◆ TASK DETAILS
Render the lines of the records below as a Markdown table with the columns Row and Line, from the line with "[Chat auf WhatsApp" up to and including the line with "Akzeptieren (102, 1472)". Number each line in Row and leave out any blank lines.

-- BEGIN DATA FOR THE TASK --

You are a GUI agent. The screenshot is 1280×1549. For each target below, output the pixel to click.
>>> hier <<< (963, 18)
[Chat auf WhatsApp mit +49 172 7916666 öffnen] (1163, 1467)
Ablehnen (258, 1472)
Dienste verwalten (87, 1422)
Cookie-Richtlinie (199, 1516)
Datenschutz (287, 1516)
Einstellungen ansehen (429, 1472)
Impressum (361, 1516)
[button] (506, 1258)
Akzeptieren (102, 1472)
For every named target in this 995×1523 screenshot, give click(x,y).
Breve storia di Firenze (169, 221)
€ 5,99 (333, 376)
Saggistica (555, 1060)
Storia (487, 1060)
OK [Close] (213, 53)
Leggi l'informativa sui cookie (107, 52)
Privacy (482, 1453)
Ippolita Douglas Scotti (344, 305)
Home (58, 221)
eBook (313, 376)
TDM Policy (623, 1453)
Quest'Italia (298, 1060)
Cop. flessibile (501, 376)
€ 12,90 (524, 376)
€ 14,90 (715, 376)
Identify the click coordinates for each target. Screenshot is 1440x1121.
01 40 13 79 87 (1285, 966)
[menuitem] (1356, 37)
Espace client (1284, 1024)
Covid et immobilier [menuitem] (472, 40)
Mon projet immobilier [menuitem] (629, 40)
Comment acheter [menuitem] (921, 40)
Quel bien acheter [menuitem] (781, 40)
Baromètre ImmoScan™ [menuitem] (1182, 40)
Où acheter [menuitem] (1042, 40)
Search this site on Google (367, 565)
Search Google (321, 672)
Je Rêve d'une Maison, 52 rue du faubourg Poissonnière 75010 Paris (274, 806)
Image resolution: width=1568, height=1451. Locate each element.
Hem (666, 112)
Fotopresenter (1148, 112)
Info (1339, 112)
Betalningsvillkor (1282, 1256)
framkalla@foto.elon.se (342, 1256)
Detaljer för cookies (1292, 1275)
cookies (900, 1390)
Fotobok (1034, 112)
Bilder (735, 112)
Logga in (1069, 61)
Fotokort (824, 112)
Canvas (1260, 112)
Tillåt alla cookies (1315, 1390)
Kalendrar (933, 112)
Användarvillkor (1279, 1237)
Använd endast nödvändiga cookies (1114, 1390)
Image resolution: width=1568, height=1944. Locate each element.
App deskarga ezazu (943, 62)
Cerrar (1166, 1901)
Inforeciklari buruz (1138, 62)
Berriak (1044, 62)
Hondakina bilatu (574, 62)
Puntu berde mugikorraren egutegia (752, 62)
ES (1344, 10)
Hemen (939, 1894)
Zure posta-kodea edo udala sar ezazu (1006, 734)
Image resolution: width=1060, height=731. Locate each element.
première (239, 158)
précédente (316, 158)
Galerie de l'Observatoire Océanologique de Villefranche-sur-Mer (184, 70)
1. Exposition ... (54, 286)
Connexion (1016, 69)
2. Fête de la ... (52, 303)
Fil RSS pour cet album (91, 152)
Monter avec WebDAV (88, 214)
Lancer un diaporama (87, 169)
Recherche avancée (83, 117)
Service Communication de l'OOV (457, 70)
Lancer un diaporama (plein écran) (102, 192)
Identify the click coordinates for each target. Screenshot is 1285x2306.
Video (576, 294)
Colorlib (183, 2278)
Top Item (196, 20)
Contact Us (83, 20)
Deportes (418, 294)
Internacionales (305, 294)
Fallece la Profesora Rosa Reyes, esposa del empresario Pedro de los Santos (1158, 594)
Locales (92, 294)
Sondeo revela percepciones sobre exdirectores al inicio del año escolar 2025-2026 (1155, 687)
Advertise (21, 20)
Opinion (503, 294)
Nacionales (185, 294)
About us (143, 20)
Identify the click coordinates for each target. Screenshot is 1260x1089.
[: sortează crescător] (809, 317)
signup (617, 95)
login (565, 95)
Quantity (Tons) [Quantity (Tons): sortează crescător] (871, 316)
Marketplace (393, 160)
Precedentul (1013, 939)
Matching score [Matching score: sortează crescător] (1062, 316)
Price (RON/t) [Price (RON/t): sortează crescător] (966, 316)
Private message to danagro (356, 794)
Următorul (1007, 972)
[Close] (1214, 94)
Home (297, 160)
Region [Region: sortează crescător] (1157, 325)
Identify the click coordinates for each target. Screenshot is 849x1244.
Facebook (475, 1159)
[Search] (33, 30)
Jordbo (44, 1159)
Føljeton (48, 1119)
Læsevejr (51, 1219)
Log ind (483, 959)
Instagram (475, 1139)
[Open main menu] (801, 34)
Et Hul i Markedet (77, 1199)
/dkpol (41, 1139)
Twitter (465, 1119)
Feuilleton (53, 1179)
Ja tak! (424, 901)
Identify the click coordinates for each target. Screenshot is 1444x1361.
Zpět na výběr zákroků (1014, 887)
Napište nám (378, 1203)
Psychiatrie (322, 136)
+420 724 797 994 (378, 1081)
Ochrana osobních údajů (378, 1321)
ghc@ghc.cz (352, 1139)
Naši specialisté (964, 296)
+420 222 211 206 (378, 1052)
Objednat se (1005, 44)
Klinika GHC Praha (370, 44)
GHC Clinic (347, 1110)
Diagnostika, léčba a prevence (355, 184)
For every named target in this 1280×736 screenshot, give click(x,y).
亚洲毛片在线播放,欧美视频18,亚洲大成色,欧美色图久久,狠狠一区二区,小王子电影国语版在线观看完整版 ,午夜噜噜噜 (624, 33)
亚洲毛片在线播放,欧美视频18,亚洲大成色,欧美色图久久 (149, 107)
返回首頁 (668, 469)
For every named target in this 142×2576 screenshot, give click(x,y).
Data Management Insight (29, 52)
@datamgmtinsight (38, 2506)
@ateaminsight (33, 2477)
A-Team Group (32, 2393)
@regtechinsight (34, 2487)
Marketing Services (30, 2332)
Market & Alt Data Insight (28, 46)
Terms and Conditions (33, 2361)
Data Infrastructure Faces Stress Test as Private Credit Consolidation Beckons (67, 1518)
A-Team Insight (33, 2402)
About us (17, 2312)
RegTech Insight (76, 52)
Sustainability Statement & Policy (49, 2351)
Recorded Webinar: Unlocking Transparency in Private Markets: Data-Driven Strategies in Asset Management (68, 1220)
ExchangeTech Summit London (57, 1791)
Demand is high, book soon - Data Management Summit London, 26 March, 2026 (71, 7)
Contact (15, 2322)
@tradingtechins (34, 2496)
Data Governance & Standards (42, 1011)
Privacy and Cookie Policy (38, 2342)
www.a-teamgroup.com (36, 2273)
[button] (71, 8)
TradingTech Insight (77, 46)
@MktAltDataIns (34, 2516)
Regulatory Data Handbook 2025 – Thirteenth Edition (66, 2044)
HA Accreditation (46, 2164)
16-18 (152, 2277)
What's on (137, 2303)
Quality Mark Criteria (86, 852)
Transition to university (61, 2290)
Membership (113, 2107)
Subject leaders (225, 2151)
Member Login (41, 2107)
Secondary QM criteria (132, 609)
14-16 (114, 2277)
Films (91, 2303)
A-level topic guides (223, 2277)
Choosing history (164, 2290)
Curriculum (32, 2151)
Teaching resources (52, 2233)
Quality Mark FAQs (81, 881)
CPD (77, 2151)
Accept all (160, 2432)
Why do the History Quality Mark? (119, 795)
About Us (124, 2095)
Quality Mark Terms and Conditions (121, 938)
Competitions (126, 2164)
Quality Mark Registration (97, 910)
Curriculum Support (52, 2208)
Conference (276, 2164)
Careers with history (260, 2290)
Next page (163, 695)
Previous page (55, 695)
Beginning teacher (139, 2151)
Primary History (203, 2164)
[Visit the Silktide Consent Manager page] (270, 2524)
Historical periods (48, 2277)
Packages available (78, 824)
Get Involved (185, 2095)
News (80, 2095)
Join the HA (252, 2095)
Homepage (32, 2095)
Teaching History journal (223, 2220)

-- END DATA FOR THE TASK --

◆ EXERCISE ANSWER
| Row | Line |
|---|---|
| 1 | [Chat auf WhatsApp mit +49 172 7916666 öffnen] (1163, 1467) |
| 2 | Ablehnen (258, 1472) |
| 3 | Dienste verwalten (87, 1422) |
| 4 | Cookie-Richtlinie (199, 1516) |
| 5 | Datenschutz (287, 1516) |
| 6 | Einstellungen ansehen (429, 1472) |
| 7 | Impressum (361, 1516) |
| 8 | [button] (506, 1258) |
| 9 | Akzeptieren (102, 1472) |